Dataset content:
*****

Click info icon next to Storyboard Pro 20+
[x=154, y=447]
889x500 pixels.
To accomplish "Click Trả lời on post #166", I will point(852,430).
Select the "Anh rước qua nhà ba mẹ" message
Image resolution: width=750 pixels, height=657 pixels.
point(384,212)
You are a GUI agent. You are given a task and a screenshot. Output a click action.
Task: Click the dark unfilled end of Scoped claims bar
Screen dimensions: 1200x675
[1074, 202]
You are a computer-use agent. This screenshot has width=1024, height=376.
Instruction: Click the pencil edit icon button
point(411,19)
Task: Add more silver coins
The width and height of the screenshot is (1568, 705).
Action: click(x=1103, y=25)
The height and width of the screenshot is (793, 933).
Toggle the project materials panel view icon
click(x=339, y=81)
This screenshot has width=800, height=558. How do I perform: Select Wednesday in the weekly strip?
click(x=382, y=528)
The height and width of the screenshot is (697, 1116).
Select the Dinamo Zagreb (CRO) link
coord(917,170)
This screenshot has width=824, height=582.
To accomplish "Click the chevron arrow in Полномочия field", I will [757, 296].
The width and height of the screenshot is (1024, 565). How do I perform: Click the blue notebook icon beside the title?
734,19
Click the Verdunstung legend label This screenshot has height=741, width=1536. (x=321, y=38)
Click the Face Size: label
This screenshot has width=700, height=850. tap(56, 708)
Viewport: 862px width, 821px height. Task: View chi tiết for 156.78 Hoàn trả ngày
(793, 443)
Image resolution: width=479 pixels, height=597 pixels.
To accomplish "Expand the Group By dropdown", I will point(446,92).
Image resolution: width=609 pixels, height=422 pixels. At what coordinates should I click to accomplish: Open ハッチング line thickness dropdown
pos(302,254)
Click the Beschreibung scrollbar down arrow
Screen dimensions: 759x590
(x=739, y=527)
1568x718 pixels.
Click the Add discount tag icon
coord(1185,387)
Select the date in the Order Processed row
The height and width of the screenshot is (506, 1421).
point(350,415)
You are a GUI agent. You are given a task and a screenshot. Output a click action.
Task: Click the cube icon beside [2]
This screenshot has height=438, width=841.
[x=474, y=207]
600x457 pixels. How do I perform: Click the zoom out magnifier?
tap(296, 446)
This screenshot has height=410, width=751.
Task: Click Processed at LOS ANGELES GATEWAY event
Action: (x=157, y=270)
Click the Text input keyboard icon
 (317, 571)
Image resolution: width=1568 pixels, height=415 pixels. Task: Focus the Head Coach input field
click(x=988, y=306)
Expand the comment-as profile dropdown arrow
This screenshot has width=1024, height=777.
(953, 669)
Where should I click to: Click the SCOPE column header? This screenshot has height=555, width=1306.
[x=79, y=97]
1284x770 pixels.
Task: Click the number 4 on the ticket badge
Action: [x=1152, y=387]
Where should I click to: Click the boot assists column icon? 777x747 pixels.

*****

Among the entries above, the lines between the ones containing "The height and width of the screenshot is (697, 1116)." and "Click the Verdunstung", inclusive, are to be transcribed exactly. No other line is to be given.

Result for this task:
The height and width of the screenshot is (697, 1116).
Select the Dinamo Zagreb (CRO) link
coord(917,170)
This screenshot has width=824, height=582.
To accomplish "Click the chevron arrow in Полномочия field", I will [757, 296].
The width and height of the screenshot is (1024, 565). How do I perform: Click the blue notebook icon beside the title?
734,19
Click the Verdunstung legend label This screenshot has height=741, width=1536. (x=321, y=38)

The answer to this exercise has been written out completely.